Wenn ich rechtzeitig wieder herausfinde , komme ich auch noch bei Eurer SfdW Tafelrunde vorbei (sofern noch ein Platz frei ist !!  ).
..bis später beim  

Gruß
Olaf


----------



## Rabbit (13. März 2003)

> _Original geschrieben von Thol _
> *Moin,
> 
> habe heute Nachmittag doch frei und werden das tolle Wetter nutzen und mich mit Karte + Kompass zum 2ten mal in die HaBe wagen. *


Du kannst es gut haben, bei dem Wetter 

Klar ist noch'n Platz frei. Habe zwar nur einen Tisch für 10 Personen bestellt, aber ggf. rücken wir halt ein wenig zusammen!

Vielleicht bis später,
Harry


----------



## madbull (16. März 2003)

Was ging ab?
Wer war alles da?
Was wurden für weitreichende umwälzende Entscheidungen getroffen?

Erzähl doch endlich mal einer, ich will doch nicht dumm sterben!


----------



## Rabbit (17. März 2003)

Tja nu, was ging ab?
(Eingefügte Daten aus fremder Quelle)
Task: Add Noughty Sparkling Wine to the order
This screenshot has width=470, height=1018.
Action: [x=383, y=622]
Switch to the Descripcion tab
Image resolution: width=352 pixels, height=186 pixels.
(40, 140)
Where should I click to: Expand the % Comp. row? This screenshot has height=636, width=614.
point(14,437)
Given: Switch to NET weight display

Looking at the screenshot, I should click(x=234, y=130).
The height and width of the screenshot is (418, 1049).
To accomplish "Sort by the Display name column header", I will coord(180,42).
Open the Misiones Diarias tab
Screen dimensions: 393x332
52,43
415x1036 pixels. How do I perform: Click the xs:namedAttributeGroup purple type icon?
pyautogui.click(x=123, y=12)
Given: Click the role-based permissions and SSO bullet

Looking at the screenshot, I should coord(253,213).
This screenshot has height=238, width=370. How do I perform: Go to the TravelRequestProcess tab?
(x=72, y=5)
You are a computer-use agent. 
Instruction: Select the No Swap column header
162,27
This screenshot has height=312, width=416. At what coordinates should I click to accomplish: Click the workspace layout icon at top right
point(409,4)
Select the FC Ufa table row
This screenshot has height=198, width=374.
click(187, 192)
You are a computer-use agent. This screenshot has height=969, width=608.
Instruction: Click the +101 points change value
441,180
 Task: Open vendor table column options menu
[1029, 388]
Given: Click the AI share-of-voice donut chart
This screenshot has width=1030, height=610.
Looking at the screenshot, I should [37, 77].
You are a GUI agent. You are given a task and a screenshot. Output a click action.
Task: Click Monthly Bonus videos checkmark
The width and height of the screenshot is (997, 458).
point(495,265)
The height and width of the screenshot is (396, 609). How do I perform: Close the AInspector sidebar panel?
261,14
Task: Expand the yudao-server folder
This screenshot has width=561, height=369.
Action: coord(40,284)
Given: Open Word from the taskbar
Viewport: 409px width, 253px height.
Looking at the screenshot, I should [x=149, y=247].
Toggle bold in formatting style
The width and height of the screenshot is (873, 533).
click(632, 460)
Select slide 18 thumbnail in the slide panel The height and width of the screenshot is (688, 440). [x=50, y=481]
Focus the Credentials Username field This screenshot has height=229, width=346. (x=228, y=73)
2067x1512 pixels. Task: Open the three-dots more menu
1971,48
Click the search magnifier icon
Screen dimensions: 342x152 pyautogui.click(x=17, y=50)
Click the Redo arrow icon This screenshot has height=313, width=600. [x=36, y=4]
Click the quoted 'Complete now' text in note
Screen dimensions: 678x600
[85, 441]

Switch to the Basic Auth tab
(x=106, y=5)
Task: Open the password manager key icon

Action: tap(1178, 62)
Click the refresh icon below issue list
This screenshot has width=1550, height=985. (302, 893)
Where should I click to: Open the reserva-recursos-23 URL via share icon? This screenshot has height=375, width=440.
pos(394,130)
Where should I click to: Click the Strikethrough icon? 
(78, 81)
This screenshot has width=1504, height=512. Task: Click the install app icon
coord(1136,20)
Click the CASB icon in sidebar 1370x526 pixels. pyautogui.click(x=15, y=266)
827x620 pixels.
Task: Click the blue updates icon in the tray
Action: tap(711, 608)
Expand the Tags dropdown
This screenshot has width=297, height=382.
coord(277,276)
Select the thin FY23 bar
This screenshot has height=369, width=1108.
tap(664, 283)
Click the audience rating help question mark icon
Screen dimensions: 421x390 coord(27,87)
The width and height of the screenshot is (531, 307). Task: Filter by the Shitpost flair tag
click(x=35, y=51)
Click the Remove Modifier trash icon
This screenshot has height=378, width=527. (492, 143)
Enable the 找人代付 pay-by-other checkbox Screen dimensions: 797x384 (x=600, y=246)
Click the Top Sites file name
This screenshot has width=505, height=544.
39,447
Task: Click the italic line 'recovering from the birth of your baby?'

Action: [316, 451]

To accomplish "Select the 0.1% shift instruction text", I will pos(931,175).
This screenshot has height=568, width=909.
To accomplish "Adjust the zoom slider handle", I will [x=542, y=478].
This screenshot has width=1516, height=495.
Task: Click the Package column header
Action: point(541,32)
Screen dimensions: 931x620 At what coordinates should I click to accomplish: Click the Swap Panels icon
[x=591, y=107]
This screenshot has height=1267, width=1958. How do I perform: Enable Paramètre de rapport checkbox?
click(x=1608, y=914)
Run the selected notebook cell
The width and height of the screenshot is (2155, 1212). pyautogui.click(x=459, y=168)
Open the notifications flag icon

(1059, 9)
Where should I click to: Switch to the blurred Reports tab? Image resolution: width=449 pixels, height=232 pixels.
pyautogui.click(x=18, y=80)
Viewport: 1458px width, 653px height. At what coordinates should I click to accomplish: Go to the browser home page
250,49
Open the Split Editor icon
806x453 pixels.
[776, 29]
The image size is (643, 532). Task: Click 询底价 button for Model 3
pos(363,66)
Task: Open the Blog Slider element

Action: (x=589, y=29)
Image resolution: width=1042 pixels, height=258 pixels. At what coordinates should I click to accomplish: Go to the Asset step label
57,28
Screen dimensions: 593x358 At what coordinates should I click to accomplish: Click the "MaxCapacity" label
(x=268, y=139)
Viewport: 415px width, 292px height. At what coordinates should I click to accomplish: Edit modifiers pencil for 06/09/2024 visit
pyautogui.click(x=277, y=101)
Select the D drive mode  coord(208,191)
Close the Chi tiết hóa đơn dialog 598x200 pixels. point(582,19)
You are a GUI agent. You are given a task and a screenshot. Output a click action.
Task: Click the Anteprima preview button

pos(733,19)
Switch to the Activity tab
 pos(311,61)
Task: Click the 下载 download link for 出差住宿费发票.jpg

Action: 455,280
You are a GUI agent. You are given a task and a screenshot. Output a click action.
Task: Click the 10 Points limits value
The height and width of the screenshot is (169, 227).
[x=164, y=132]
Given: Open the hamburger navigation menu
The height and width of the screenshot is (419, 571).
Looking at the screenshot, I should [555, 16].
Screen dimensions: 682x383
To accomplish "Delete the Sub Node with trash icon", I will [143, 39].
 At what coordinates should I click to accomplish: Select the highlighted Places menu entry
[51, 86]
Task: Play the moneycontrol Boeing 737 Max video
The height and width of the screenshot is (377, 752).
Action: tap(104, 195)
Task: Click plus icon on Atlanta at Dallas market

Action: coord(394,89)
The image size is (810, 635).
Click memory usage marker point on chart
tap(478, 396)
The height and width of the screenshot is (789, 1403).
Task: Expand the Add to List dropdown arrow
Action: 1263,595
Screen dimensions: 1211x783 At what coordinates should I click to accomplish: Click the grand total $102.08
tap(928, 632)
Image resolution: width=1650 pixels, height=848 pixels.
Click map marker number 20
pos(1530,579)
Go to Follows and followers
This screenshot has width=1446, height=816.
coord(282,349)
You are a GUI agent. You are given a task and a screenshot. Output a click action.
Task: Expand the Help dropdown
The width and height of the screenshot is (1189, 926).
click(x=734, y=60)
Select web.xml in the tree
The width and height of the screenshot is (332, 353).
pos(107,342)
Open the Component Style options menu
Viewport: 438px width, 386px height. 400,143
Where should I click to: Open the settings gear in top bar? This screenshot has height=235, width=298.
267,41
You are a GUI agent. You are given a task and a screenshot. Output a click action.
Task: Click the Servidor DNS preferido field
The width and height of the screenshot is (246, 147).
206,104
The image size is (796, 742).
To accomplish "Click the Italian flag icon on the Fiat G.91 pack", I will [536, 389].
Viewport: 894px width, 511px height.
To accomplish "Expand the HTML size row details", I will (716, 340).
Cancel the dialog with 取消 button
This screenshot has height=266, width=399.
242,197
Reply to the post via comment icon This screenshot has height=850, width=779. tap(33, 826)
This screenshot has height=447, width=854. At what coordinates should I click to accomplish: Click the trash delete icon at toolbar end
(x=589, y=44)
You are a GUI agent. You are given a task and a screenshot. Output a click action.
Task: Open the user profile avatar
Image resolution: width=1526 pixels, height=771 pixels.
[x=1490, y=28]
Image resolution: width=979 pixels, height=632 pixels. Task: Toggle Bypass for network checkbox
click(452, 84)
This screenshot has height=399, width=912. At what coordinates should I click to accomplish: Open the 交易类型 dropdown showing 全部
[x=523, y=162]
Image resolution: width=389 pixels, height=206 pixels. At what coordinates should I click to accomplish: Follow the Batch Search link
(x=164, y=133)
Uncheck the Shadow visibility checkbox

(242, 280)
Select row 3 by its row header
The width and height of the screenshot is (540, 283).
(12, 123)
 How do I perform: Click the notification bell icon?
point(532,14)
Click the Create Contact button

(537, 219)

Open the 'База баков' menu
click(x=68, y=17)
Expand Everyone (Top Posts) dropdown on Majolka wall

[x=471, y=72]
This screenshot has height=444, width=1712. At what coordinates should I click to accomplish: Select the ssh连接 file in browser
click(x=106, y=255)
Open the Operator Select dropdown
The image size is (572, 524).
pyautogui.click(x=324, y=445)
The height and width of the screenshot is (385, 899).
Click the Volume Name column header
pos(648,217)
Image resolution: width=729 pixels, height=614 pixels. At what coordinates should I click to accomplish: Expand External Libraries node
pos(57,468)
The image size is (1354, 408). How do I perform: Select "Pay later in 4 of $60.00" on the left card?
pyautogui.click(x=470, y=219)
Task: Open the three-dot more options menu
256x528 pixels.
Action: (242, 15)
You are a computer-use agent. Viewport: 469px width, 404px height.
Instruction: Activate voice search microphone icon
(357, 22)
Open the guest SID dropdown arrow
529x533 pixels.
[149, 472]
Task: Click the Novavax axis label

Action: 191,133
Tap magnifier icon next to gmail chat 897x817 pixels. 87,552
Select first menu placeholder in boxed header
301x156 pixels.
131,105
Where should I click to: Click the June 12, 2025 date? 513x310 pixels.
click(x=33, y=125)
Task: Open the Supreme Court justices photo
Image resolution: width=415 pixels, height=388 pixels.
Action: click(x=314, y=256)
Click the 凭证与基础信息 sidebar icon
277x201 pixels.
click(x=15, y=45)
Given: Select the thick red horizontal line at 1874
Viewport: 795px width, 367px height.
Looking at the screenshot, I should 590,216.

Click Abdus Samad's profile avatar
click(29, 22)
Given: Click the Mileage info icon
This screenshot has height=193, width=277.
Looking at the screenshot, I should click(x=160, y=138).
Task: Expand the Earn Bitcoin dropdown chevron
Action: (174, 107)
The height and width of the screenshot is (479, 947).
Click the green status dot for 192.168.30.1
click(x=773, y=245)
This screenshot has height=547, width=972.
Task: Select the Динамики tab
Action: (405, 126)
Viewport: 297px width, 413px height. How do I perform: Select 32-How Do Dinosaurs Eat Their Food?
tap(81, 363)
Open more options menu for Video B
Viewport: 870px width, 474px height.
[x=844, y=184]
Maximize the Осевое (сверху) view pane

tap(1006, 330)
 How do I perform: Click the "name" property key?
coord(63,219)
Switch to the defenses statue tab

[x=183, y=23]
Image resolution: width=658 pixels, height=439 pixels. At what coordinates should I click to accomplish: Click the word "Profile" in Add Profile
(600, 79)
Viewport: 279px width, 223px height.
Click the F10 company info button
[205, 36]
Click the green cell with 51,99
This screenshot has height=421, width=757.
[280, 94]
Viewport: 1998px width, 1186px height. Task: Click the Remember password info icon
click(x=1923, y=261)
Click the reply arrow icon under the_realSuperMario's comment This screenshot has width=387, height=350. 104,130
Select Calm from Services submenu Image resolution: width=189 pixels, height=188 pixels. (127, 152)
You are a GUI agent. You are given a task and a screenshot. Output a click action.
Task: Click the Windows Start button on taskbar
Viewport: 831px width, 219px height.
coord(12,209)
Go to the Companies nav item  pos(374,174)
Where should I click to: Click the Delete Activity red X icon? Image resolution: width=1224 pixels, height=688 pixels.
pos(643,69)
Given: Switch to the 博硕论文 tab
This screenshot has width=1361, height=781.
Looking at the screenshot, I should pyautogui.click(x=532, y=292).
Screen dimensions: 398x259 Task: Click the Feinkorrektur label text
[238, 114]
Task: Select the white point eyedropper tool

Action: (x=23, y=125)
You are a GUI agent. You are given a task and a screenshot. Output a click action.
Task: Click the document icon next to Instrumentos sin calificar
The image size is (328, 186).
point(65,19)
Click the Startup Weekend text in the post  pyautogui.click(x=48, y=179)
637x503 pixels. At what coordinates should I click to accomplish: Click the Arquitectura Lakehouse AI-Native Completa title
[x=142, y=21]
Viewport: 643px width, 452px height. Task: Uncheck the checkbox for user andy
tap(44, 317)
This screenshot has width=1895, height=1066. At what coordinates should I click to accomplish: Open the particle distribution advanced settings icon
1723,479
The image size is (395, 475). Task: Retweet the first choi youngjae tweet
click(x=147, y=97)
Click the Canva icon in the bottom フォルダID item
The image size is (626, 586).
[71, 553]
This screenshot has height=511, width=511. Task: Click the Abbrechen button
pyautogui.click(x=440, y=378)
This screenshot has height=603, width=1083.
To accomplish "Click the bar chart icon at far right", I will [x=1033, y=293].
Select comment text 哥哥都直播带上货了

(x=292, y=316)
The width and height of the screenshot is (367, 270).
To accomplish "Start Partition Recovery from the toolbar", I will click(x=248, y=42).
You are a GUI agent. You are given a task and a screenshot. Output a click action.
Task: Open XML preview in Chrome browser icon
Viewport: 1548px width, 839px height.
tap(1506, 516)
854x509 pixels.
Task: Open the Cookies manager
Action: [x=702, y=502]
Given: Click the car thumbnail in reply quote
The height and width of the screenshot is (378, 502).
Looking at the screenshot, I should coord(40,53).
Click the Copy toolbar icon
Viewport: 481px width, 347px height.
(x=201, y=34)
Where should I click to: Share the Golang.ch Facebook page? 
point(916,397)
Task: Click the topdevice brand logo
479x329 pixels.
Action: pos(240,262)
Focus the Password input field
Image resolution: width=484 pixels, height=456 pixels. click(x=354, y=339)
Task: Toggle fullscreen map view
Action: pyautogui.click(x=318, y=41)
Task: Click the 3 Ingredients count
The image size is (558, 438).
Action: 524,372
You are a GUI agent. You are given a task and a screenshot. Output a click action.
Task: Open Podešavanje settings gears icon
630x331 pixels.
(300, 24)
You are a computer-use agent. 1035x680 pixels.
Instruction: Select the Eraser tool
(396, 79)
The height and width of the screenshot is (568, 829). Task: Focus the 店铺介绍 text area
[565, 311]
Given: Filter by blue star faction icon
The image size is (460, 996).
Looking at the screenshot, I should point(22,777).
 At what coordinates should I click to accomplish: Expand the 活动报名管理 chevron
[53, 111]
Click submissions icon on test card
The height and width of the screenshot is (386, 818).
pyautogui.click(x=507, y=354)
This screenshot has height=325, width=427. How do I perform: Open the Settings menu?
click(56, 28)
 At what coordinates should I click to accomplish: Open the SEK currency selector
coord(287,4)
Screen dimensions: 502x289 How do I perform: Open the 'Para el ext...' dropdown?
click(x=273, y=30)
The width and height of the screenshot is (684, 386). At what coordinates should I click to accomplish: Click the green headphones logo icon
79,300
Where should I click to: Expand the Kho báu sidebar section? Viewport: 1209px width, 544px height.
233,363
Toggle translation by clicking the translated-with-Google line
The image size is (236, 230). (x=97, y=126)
Wer war da?

Na gut, erst mal die Teilnehmer: IGD, Tracer, Thol, biker-tom, STEF1, Kaiowana + Tine, Bischi, Beppo und Me! => 10!!!

Es gab lecker Essen, lecker Cocktails (Happy-Hour) und lecker Smalltalk, mehr nicht! 
Und es war lecker spassig und wird im nächsten Monat sicher wiederholt, versprochen!? 
Bis denn


----------